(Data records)
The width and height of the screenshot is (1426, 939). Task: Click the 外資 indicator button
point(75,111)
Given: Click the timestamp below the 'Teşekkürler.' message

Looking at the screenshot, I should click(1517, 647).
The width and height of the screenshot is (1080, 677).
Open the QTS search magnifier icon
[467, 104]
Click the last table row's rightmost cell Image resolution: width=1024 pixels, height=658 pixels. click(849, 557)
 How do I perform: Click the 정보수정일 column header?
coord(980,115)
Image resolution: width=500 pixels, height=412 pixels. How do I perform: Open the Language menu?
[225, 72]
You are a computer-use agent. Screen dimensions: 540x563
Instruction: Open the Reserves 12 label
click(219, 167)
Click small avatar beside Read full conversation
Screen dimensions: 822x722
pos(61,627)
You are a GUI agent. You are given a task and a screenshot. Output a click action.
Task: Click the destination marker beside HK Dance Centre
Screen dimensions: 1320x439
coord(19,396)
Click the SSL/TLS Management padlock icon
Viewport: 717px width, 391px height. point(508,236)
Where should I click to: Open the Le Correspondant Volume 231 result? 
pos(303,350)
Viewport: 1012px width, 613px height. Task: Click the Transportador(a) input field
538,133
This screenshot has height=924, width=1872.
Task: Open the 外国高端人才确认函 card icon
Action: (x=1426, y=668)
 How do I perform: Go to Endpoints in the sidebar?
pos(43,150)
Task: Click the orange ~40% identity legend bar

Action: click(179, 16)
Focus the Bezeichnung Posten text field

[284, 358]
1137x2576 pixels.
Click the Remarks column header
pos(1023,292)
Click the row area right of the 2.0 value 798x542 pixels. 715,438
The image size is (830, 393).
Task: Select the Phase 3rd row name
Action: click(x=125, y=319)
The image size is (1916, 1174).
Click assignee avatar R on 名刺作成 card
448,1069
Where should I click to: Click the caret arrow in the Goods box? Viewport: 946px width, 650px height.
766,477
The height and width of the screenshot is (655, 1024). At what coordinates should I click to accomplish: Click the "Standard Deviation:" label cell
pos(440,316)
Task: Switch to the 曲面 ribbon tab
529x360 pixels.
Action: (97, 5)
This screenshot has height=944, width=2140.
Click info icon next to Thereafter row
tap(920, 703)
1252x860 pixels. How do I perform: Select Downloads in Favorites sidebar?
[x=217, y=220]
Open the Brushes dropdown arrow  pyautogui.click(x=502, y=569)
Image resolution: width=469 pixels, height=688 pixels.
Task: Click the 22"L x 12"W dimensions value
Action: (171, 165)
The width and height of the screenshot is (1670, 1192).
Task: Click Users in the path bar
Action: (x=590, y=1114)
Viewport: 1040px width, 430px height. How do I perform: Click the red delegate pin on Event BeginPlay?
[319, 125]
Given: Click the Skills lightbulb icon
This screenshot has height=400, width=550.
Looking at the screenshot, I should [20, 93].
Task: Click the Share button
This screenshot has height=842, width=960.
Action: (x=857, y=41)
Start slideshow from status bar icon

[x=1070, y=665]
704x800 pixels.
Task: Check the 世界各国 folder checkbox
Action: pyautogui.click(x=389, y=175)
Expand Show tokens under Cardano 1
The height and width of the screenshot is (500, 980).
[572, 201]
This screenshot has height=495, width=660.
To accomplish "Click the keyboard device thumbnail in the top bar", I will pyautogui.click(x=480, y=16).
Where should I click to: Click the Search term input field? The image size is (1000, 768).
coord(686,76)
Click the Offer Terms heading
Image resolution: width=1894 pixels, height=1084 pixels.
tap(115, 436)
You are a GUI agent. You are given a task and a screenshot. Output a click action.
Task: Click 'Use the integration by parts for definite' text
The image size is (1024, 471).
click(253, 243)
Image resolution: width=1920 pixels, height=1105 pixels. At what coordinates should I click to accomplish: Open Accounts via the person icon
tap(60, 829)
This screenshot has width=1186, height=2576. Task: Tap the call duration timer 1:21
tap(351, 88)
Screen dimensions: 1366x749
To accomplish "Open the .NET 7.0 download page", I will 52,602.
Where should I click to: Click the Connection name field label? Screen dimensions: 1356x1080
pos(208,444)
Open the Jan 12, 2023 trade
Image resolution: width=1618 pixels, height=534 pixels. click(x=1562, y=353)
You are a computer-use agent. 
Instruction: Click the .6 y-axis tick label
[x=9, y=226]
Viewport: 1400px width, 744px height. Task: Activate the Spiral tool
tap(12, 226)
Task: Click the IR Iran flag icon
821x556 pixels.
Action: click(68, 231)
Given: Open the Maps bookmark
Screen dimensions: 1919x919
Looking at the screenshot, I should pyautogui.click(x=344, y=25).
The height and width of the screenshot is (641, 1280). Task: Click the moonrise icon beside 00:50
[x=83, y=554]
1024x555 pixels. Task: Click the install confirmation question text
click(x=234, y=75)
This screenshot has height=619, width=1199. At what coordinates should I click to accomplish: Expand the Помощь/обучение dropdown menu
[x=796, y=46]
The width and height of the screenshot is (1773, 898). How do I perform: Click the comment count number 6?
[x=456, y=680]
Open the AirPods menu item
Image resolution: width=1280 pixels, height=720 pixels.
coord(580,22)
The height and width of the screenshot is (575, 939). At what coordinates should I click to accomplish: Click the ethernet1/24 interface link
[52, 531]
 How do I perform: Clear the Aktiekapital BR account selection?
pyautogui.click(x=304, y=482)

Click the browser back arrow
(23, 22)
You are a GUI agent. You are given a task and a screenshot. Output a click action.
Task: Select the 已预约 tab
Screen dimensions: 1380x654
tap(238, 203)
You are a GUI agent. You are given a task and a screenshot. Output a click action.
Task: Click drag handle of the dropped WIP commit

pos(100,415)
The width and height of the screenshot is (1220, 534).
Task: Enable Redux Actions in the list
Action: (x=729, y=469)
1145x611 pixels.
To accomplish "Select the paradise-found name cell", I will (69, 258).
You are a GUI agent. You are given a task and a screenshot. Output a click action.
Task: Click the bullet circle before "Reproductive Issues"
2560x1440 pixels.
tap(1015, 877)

● How to complete this task: Return the data from the top line through the bottom line exactly.

● Answer section:
The width and height of the screenshot is (1426, 939). Task: Click the 外資 indicator button
point(75,111)
Given: Click the timestamp below the 'Teşekkürler.' message

Looking at the screenshot, I should click(1517, 647).
The width and height of the screenshot is (1080, 677).
Open the QTS search magnifier icon
[467, 104]
Click the last table row's rightmost cell Image resolution: width=1024 pixels, height=658 pixels. click(849, 557)
 How do I perform: Click the 정보수정일 column header?
coord(980,115)
Image resolution: width=500 pixels, height=412 pixels. How do I perform: Open the Language menu?
[225, 72]
You are a computer-use agent. Screen dimensions: 540x563
Instruction: Open the Reserves 12 label
click(219, 167)
Click small avatar beside Read full conversation
Screen dimensions: 822x722
pos(61,627)
You are a GUI agent. You are given a task and a screenshot. Output a click action.
Task: Click the destination marker beside HK Dance Centre
Screen dimensions: 1320x439
coord(19,396)
Click the SSL/TLS Management padlock icon
Viewport: 717px width, 391px height. point(508,236)
Where should I click to: Open the Le Correspondant Volume 231 result? 
pos(303,350)
Viewport: 1012px width, 613px height. Task: Click the Transportador(a) input field
538,133
This screenshot has height=924, width=1872.
Task: Open the 外国高端人才确认函 card icon
Action: (x=1426, y=668)
 How do I perform: Go to Endpoints in the sidebar?
pos(43,150)
Task: Click the orange ~40% identity legend bar

Action: click(179, 16)
Focus the Bezeichnung Posten text field

[284, 358]
1137x2576 pixels.
Click the Remarks column header
pos(1023,292)
Click the row area right of the 2.0 value 798x542 pixels. 715,438
The image size is (830, 393).
Task: Select the Phase 3rd row name
Action: click(x=125, y=319)
The image size is (1916, 1174).
Click assignee avatar R on 名刺作成 card
448,1069
Where should I click to: Click the caret arrow in the Goods box? Viewport: 946px width, 650px height.
766,477
The height and width of the screenshot is (655, 1024). At what coordinates should I click to accomplish: Click the "Standard Deviation:" label cell
pos(440,316)
Task: Switch to the 曲面 ribbon tab
529x360 pixels.
Action: (97, 5)
This screenshot has height=944, width=2140.
Click info icon next to Thereafter row
tap(920, 703)
1252x860 pixels. How do I perform: Select Downloads in Favorites sidebar?
[x=217, y=220]
Open the Brushes dropdown arrow  pyautogui.click(x=502, y=569)
Image resolution: width=469 pixels, height=688 pixels.
Task: Click the 22"L x 12"W dimensions value
Action: (171, 165)
The width and height of the screenshot is (1670, 1192).
Task: Click Users in the path bar
Action: (x=590, y=1114)
Viewport: 1040px width, 430px height. How do I perform: Click the red delegate pin on Event BeginPlay?
[319, 125]
Given: Click the Skills lightbulb icon
This screenshot has height=400, width=550.
Looking at the screenshot, I should [20, 93].
Task: Click the Share button
This screenshot has height=842, width=960.
Action: (x=857, y=41)
Start slideshow from status bar icon

[x=1070, y=665]
704x800 pixels.
Task: Check the 世界各国 folder checkbox
Action: pyautogui.click(x=389, y=175)
Expand Show tokens under Cardano 1
The height and width of the screenshot is (500, 980).
[572, 201]
This screenshot has height=495, width=660.
To accomplish "Click the keyboard device thumbnail in the top bar", I will pyautogui.click(x=480, y=16).
Where should I click to: Click the Search term input field? The image size is (1000, 768).
coord(686,76)
Click the Offer Terms heading
Image resolution: width=1894 pixels, height=1084 pixels.
tap(115, 436)
You are a GUI agent. You are given a task and a screenshot. Output a click action.
Task: Click 'Use the integration by parts for definite' text
The image size is (1024, 471).
click(253, 243)
Image resolution: width=1920 pixels, height=1105 pixels. At what coordinates should I click to accomplish: Open Accounts via the person icon
tap(60, 829)
This screenshot has width=1186, height=2576. Task: Tap the call duration timer 1:21
tap(351, 88)
Screen dimensions: 1366x749
To accomplish "Open the .NET 7.0 download page", I will 52,602.
Where should I click to: Click the Connection name field label? Screen dimensions: 1356x1080
pos(208,444)
Open the Jan 12, 2023 trade
Image resolution: width=1618 pixels, height=534 pixels. click(x=1562, y=353)
You are a computer-use agent. 
Instruction: Click the .6 y-axis tick label
[x=9, y=226]
Viewport: 1400px width, 744px height. Task: Activate the Spiral tool
tap(12, 226)
Task: Click the IR Iran flag icon
821x556 pixels.
Action: click(68, 231)
Given: Open the Maps bookmark
Screen dimensions: 1919x919
Looking at the screenshot, I should pyautogui.click(x=344, y=25).
The height and width of the screenshot is (641, 1280). Task: Click the moonrise icon beside 00:50
[x=83, y=554]
1024x555 pixels. Task: Click the install confirmation question text
click(x=234, y=75)
This screenshot has height=619, width=1199. At what coordinates should I click to accomplish: Expand the Помощь/обучение dropdown menu
[x=796, y=46]
The width and height of the screenshot is (1773, 898). How do I perform: Click the comment count number 6?
[x=456, y=680]
Open the AirPods menu item
Image resolution: width=1280 pixels, height=720 pixels.
coord(580,22)
The height and width of the screenshot is (575, 939). At what coordinates should I click to accomplish: Click the ethernet1/24 interface link
[52, 531]
 How do I perform: Clear the Aktiekapital BR account selection?
pyautogui.click(x=304, y=482)

Click the browser back arrow
(23, 22)
You are a GUI agent. You are given a task and a screenshot. Output a click action.
Task: Select the 已预约 tab
Screen dimensions: 1380x654
tap(238, 203)
You are a GUI agent. You are given a task and a screenshot. Output a click action.
Task: Click drag handle of the dropped WIP commit

pos(100,415)
The width and height of the screenshot is (1220, 534).
Task: Enable Redux Actions in the list
Action: (x=729, y=469)
1145x611 pixels.
To accomplish "Select the paradise-found name cell", I will (69, 258).
You are a GUI agent. You are given a task and a screenshot. Output a click action.
Task: Click the bullet circle before "Reproductive Issues"
2560x1440 pixels.
tap(1015, 877)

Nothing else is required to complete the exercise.